How Amazon Kinesis Adds Speed, Resilience To Analytics

Three Kinesis users explain how they use AWS's real-time, streaming data capture and analytics service to support their businesses.

Charles Babcock, Editor at Large, Cloud

November 19, 2014

9 Min Read
(Source: <a href="" target="_blank">SiliconAngle</a>)

7 Important Tech Regulatory Issues In 2015

7 Important Tech Regulatory Issues In 2015

7 Important Tech Regulatory Issues In 2015 (Click image for larger view and slideshow.)

Amazon Web Services' Kinesis, a real-time, streaming data capture and analysis system, is a key example of Amazon's emphasis on more sophisticated, non-commodity services.
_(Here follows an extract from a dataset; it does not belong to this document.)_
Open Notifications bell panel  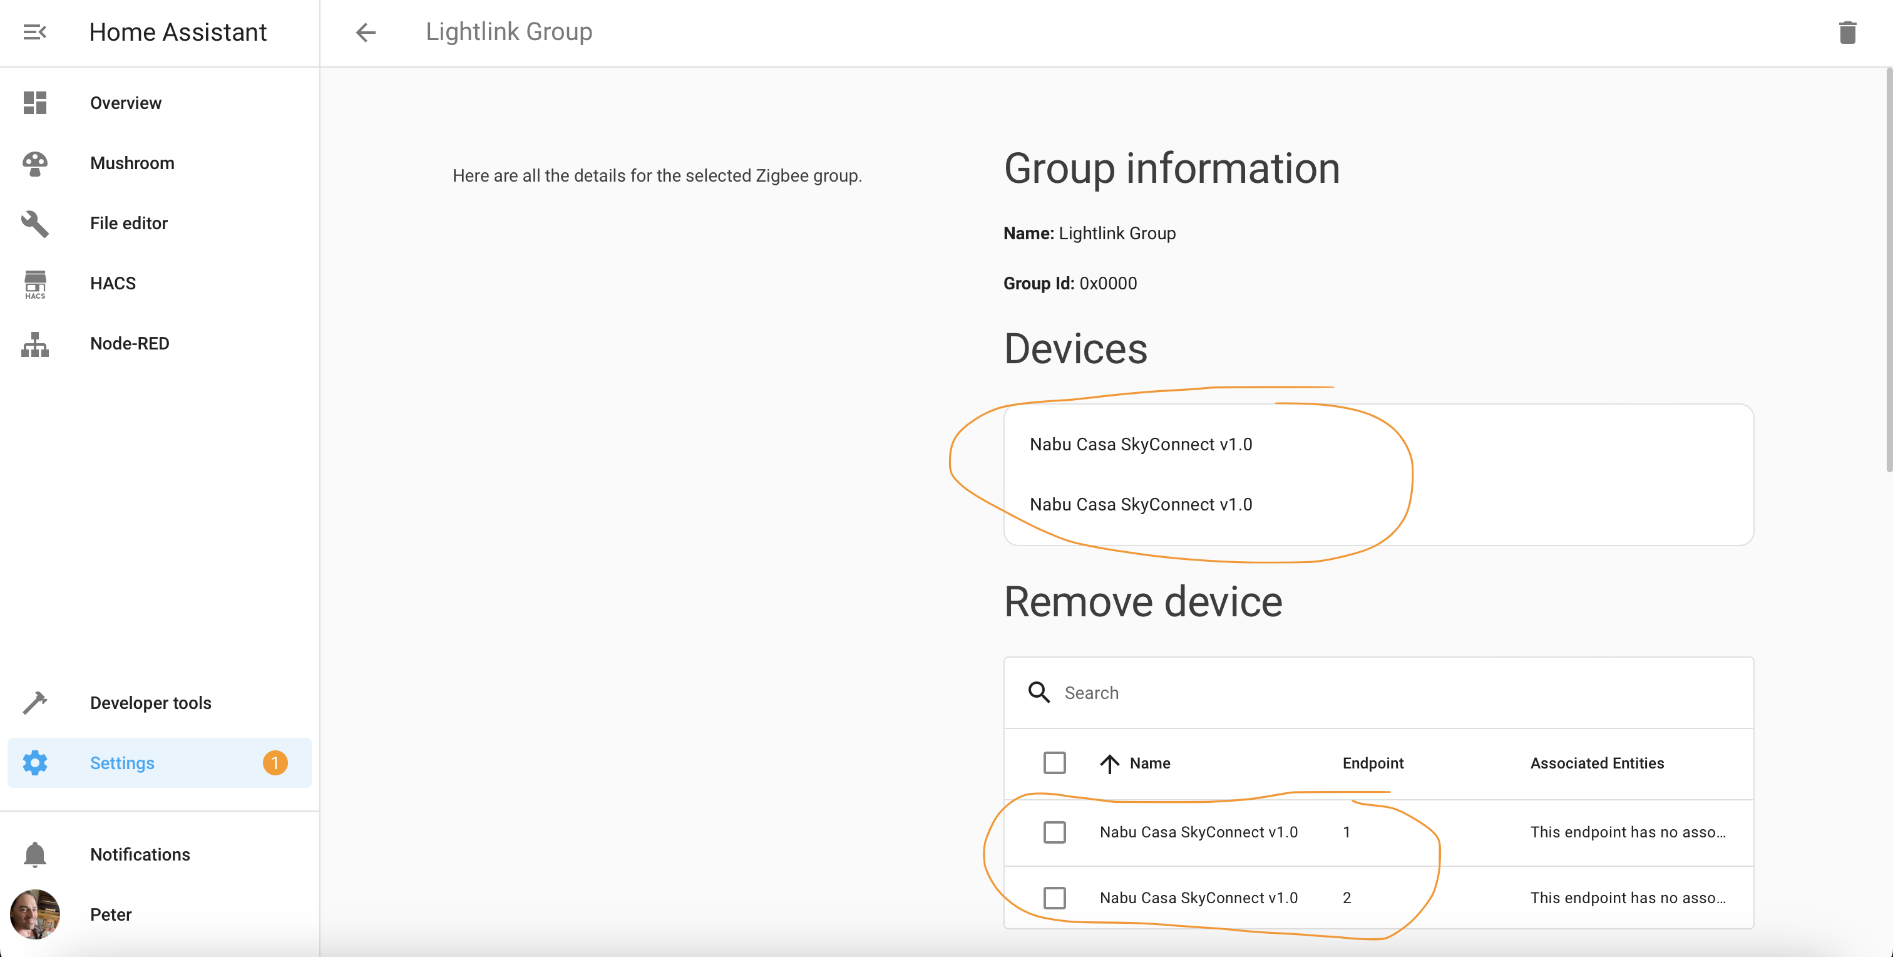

The Kinesis user creates an application that analyzes the data stream, and, like other data captures in the EC2 cloud, the data is replicated to three facilities, giving any Kinesis-based system durability and potentially great resilience.

Kinesis is remarkable for its ability to scale up to terabytes of data an hour, meaning it could be used with an application to analyze events and click-streams on a large and heavily trafficked website, which might prove tremendously valuable to a financial service or major retailer. And because it's a managed service, capable of synchronously replicating data, more than one analysis application may be applied to the data stream at one time. Furthermore, using Kinesis is free, though users will, of course, incur server and storage charges to capture, process, and store streams of big data.
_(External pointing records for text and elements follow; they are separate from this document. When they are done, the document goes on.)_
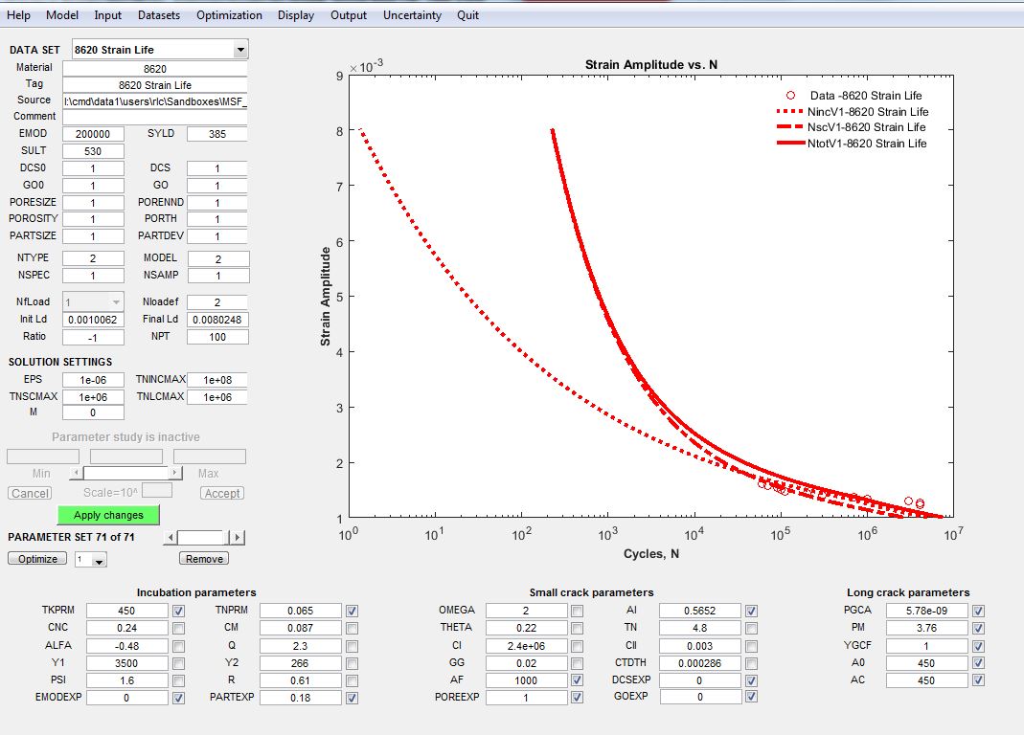Enable the CNC optimization checkbox

coord(178,628)
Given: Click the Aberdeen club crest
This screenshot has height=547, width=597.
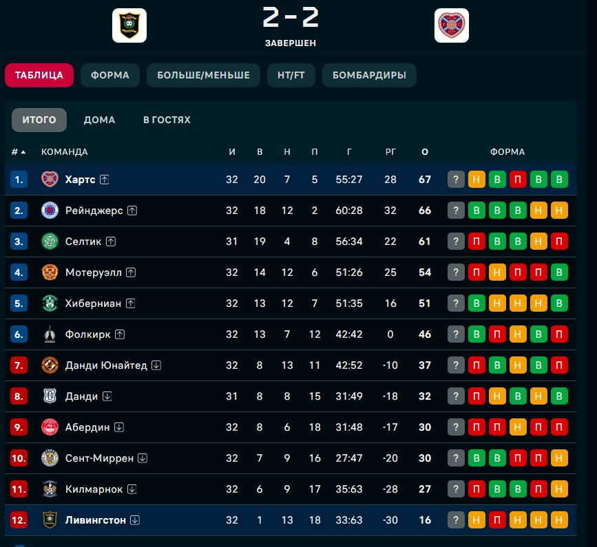Looking at the screenshot, I should tap(50, 427).
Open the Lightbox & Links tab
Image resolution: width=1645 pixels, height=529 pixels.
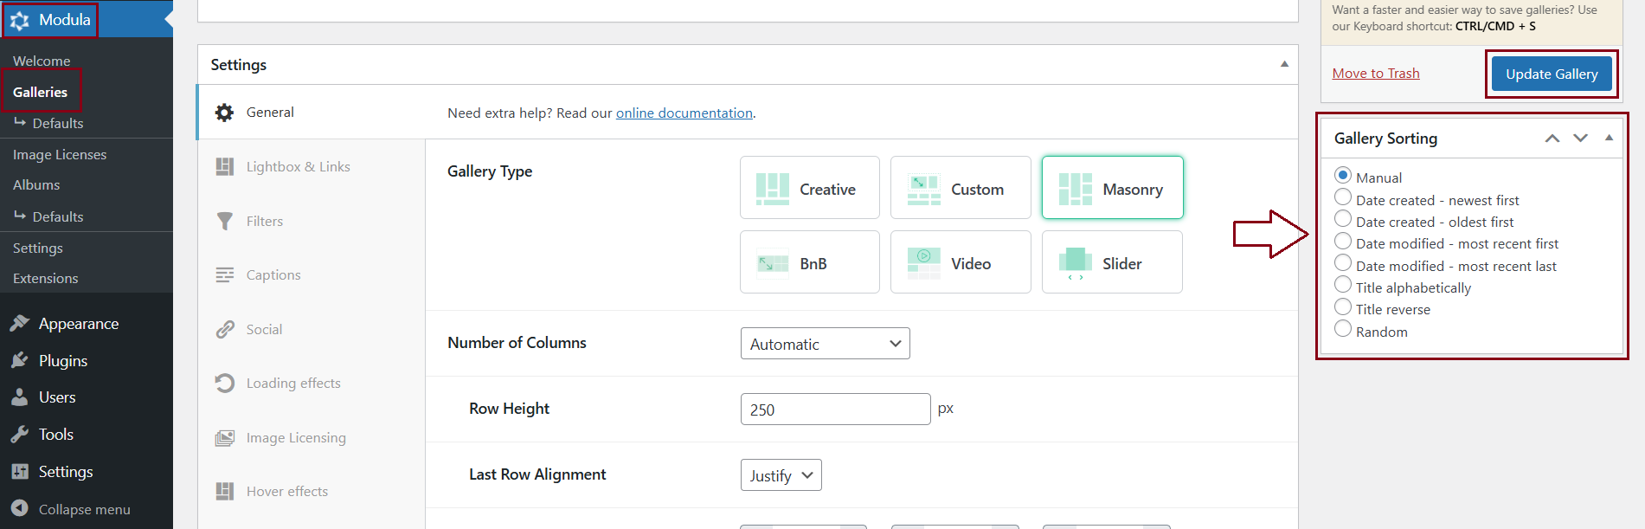298,167
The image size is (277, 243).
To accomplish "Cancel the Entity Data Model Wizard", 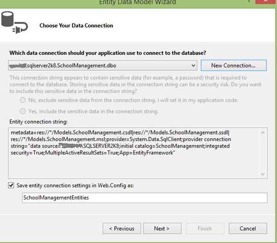I will (x=248, y=228).
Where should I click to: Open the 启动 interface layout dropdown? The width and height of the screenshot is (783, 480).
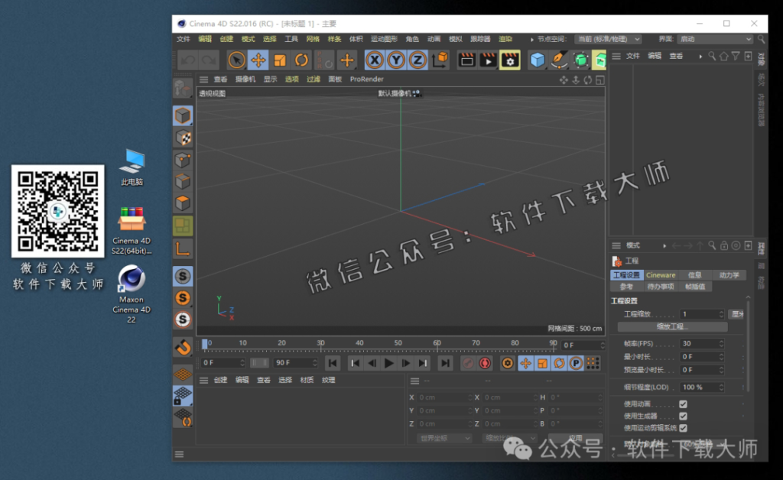point(713,39)
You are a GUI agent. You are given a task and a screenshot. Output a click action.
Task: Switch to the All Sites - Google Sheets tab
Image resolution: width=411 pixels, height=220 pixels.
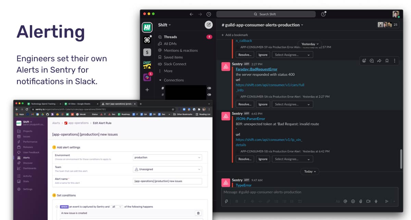(79, 104)
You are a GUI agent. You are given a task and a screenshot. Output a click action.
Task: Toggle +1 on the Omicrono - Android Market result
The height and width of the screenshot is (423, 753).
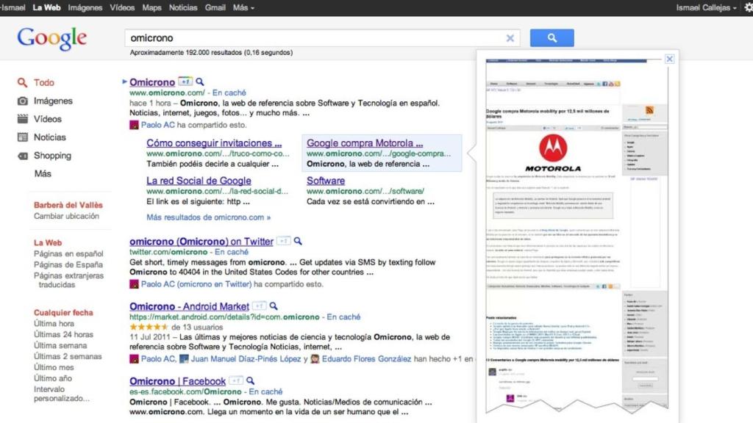(259, 306)
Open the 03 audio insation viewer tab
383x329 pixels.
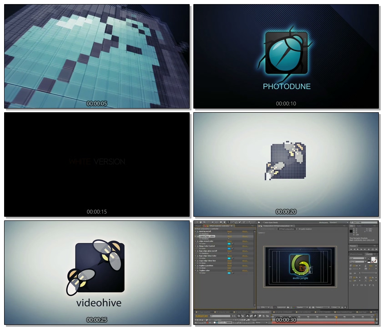click(306, 229)
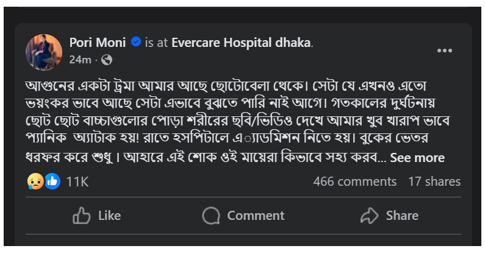Open the Pori Moni profile name link

[x=98, y=43]
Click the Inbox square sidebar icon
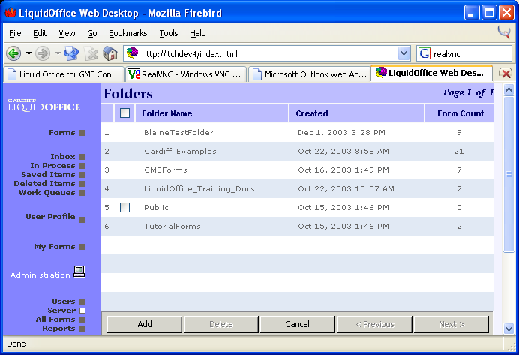Image resolution: width=519 pixels, height=355 pixels. [83, 157]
All of this makes Kinesis, and no doubt additional Amazon services to come, a test product for how well newly fledged cloud services can mesh with the way enterprises want to do things. At Amazon's third annual Re:Invent conference, held recently in Las Vegas, InformationWeek asked three enterprise users why they had chosen Kinesis and how it was working out.
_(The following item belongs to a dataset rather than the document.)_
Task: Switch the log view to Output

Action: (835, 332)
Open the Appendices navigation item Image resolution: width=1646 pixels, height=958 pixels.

[Want to learn more about Kinesis? See Amazon Kinesis: Fast Analytics On Streaming Data.]

DataXu is a marketing cloud, a new mechanism designed to assess in near-real-time where potential buyers may be on the web and deciding, through its bid process, whether to put ads in front of them. A bidding system tells a site what DataXu is willing to pay at that moment to place an ad on its site, and the bid is instantly accepted or rejected.

The process has to happen in a few milliseconds, so the DataXu bid engine sits on bare metal in the IBM SoftLayer cloud. But the background analysis system of what media opportunities are out there and where a particular brand's buyers will be found is done through DataXu applications tied into the AWS Kinesis service.

Figure 1: (Source: SiliconAngle) (Source: SiliconAngle)

One of the things that DataXu applications have to do is assess which ads are generating click-throughs by viewers and in what media on the web they're located. DataXu wins customers by getting favorable results. It needs a lot of intelligence on what users are doing and which appeals work where. Co-founder and CTO Bill Simmons says his three-year-old data-handling firm, started in Boston by MIT grads, has 300 employees and 500 customers in 50 countries.

"I believe the next wave of big data technology will be to take action based on the data available," not just collecting and analyzing it, he said in an interview at Re:Invent.

Simmons founded DataXu -- originally intended to be DataZoo, but that name was already taken -- to be on the leading edge of "taking action" on big data streams, and the spot he chose was placing ads in appropriate venues in near real time.

"Amazon has phenomenal support for automated systems. If a server goes down, if a hard drive fails, a new one pops up. That's a huge benefit operationally," he said.

DataXu has had to build systems on Amazon Kinesis that allow it to know what audience characteristics its advertiser customers are seeking, then match them to what's being regularly offered at an online ad exchange. DataXu collects streams of data from its customers' websites and other "edge" servers to learn everything it can about potential customers. Intelligence from the Kinesis data is fed into the bid engine, which has to determine within 10 milliseconds what a good price would be to gain the available ad space and bid that price. The type of ad, such as a banner ad on a home page, versus a display ad amidst text, or an ad buried in a mobile app, helps determine the bid. Ads for videos and social networking systems are also gaining currency.

DataXu's bidding engine is competing with MediaMath, Turn, The Trade Desk, AppNexus, and other online ad placement companies that are also trying to gain the ad impression at a favorable price. The supplier of the ad space has usually selected a buyer within 100 milliseconds of submitting its availability, Simmons said.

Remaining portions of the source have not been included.